Christiane – Est-ce qu’elle s’en souvient elle-même…? Personne dans la famille n’a
jamais été vraiment pratiquant…
Dominique – Quand même… elle doit s’en souvenir. Ce n’est pas un truc qui s’oublie
facilement…
Christiane (cassante) – Oui, ben, non !
Arrive Nathalie, la directrice, entre trente et quarante ans, look BCBG catho un peu
coincée.
Christiane – Ah, bonjour Madame la Directrice !

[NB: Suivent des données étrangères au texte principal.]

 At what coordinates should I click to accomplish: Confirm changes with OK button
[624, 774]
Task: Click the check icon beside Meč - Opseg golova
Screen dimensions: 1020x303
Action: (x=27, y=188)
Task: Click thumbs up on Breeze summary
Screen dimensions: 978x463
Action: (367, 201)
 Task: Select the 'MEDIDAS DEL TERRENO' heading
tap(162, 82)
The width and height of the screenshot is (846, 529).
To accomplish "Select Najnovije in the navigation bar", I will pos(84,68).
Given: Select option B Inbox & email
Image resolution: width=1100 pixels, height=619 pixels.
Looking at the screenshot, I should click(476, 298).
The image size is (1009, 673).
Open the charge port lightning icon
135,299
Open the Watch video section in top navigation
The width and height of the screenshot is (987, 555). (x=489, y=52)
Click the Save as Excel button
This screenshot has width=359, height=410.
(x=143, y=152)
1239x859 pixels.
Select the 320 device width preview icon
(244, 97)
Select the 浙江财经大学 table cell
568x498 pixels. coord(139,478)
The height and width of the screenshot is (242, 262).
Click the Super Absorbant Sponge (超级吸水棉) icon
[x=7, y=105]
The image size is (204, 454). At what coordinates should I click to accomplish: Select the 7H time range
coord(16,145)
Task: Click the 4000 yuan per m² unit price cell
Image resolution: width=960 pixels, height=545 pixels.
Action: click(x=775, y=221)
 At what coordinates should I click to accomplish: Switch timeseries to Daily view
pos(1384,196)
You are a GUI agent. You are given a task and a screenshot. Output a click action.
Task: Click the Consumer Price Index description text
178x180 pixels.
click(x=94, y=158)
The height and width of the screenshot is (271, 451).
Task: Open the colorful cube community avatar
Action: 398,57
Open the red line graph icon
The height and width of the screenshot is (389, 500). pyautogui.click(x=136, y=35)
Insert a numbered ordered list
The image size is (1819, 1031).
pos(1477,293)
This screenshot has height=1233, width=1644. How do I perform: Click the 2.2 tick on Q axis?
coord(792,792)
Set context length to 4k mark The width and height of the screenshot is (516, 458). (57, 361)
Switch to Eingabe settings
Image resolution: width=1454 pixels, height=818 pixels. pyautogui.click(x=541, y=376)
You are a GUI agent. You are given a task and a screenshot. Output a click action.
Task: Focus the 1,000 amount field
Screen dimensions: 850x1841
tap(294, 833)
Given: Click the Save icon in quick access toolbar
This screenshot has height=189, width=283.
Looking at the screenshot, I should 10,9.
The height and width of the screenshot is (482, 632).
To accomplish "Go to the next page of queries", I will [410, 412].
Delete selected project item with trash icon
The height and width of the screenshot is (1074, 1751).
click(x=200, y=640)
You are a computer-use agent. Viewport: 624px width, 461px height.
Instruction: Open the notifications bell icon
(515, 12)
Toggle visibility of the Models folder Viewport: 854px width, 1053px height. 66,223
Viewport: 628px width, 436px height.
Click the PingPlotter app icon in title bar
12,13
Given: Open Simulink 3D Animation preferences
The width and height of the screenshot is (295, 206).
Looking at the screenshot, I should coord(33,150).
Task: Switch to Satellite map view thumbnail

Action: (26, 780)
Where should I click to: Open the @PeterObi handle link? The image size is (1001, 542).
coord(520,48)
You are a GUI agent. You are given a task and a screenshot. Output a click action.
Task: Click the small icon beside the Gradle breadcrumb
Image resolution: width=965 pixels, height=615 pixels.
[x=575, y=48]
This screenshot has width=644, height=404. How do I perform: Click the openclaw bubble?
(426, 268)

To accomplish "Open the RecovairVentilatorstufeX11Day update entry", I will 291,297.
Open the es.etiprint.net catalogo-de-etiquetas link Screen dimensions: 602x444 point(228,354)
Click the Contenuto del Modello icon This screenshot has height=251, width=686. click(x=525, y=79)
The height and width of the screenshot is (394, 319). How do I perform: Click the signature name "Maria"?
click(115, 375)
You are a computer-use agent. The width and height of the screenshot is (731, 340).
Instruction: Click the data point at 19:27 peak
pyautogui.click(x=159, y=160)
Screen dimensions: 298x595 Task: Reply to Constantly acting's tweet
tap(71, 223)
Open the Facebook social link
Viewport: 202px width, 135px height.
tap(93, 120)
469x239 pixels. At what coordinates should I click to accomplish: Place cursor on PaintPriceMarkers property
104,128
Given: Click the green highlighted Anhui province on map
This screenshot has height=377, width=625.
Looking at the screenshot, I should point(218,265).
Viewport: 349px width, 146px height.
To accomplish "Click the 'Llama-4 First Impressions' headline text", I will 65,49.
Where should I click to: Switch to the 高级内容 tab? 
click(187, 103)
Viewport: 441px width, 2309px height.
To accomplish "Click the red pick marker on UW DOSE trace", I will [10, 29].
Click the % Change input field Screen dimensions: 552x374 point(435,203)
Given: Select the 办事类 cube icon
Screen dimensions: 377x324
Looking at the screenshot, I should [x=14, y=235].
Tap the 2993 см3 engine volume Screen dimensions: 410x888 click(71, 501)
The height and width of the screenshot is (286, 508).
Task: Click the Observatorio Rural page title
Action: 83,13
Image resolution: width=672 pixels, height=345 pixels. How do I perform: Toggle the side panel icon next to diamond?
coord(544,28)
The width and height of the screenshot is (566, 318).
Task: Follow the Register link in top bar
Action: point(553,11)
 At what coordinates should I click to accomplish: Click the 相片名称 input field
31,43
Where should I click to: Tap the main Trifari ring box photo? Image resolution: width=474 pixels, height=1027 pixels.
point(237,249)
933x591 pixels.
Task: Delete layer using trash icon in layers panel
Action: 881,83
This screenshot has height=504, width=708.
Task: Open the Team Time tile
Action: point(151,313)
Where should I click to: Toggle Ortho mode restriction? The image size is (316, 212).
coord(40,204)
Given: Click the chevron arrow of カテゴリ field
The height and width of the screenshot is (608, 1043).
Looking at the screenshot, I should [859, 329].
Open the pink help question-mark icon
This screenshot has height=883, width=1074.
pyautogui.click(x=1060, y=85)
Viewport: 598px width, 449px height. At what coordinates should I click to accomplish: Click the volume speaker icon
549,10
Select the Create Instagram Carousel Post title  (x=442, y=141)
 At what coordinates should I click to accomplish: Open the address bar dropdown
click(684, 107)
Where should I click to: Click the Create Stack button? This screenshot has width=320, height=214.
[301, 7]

Nathalie – Désolée de vous avoir fait attendre.
Christiane – Mais pas du tout, voyons… Je vous présente Dominique, mon… ami.
Dominique serre la main de Nathalie avec une amabilité un peu forcée.
Nathalie – Nathalie Saint Maclou.
Dominique – Comme la moquette ?
Nathalie – Avant d’être un magasin de bricolage, Maclou était un saint, vous savez.
Dominique – Saint Maclou, évidemment.
Christiane lui lance un regard consterné et s’empresse d’en arriver au sujet qui
l’occupe.
Christiane – Dans ce cas, il aura peut-être entendu nos prières… J’espère que vous
avez de bonnes nouvelles pour nous, Madame la Directrice…
Nathalie – Oui, oui, rassurez-vous… Enfin, quand je dis bonnes nouvelles… Comme
on dit, le malheur des uns…
Christiane – Vous ne pouvez pas imaginer le soulagement que c’est pour nous…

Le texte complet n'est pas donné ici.